◆ EXERCISE BRIEF ◆
Repeat the listing below line for line, exactly as shown.

◆ DATA FOR ANALYSIS ◆
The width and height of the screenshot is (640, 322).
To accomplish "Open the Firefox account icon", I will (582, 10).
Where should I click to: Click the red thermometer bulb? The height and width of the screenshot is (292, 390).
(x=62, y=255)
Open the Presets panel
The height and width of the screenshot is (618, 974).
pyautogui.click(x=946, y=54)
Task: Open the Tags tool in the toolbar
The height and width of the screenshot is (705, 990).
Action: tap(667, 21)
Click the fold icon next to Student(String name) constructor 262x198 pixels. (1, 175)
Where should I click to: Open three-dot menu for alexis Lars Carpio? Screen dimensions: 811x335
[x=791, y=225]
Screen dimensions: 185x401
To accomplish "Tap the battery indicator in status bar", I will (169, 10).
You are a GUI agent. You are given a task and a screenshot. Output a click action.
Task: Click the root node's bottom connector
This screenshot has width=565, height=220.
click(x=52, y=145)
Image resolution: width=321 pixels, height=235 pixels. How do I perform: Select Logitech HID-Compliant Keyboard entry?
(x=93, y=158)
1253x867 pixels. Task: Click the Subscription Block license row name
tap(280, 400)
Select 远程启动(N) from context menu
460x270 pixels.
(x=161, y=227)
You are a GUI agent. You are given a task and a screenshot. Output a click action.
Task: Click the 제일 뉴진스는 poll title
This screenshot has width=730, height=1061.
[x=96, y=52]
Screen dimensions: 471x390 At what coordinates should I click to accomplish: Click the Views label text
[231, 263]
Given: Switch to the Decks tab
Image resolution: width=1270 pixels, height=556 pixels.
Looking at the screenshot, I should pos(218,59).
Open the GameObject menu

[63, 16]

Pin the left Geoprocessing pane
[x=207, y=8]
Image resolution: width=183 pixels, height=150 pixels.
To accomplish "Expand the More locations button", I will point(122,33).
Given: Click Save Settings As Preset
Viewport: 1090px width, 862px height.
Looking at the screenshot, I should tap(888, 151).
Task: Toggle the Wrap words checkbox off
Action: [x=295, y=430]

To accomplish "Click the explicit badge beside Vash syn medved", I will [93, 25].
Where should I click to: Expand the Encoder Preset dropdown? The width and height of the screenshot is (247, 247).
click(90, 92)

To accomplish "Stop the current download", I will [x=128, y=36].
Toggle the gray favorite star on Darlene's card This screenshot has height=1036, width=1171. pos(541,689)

◆ PROBLEM SOLUTION ◆
The width and height of the screenshot is (640, 322).
To accomplish "Open the Firefox account icon", I will (582, 10).
Where should I click to: Click the red thermometer bulb? The height and width of the screenshot is (292, 390).
(x=62, y=255)
Open the Presets panel
The height and width of the screenshot is (618, 974).
pyautogui.click(x=946, y=54)
Task: Open the Tags tool in the toolbar
The height and width of the screenshot is (705, 990).
Action: tap(667, 21)
Click the fold icon next to Student(String name) constructor 262x198 pixels. (1, 175)
Where should I click to: Open three-dot menu for alexis Lars Carpio? Screen dimensions: 811x335
[x=791, y=225]
Screen dimensions: 185x401
To accomplish "Tap the battery indicator in status bar", I will (169, 10).
You are a GUI agent. You are given a task and a screenshot. Output a click action.
Task: Click the root node's bottom connector
This screenshot has width=565, height=220.
click(x=52, y=145)
Image resolution: width=321 pixels, height=235 pixels. How do I perform: Select Logitech HID-Compliant Keyboard entry?
(x=93, y=158)
1253x867 pixels. Task: Click the Subscription Block license row name
tap(280, 400)
Select 远程启动(N) from context menu
460x270 pixels.
(x=161, y=227)
You are a GUI agent. You are given a task and a screenshot. Output a click action.
Task: Click the 제일 뉴진스는 poll title
This screenshot has width=730, height=1061.
[x=96, y=52]
Screen dimensions: 471x390 At what coordinates should I click to accomplish: Click the Views label text
[231, 263]
Given: Switch to the Decks tab
Image resolution: width=1270 pixels, height=556 pixels.
Looking at the screenshot, I should pos(218,59).
Open the GameObject menu

[63, 16]

Pin the left Geoprocessing pane
[x=207, y=8]
Image resolution: width=183 pixels, height=150 pixels.
To accomplish "Expand the More locations button", I will point(122,33).
Given: Click Save Settings As Preset
Viewport: 1090px width, 862px height.
Looking at the screenshot, I should tap(888, 151).
Task: Toggle the Wrap words checkbox off
Action: [x=295, y=430]

To accomplish "Click the explicit badge beside Vash syn medved", I will [93, 25].
Where should I click to: Expand the Encoder Preset dropdown? The width and height of the screenshot is (247, 247).
click(90, 92)

To accomplish "Stop the current download", I will [x=128, y=36].
Toggle the gray favorite star on Darlene's card This screenshot has height=1036, width=1171. pos(541,689)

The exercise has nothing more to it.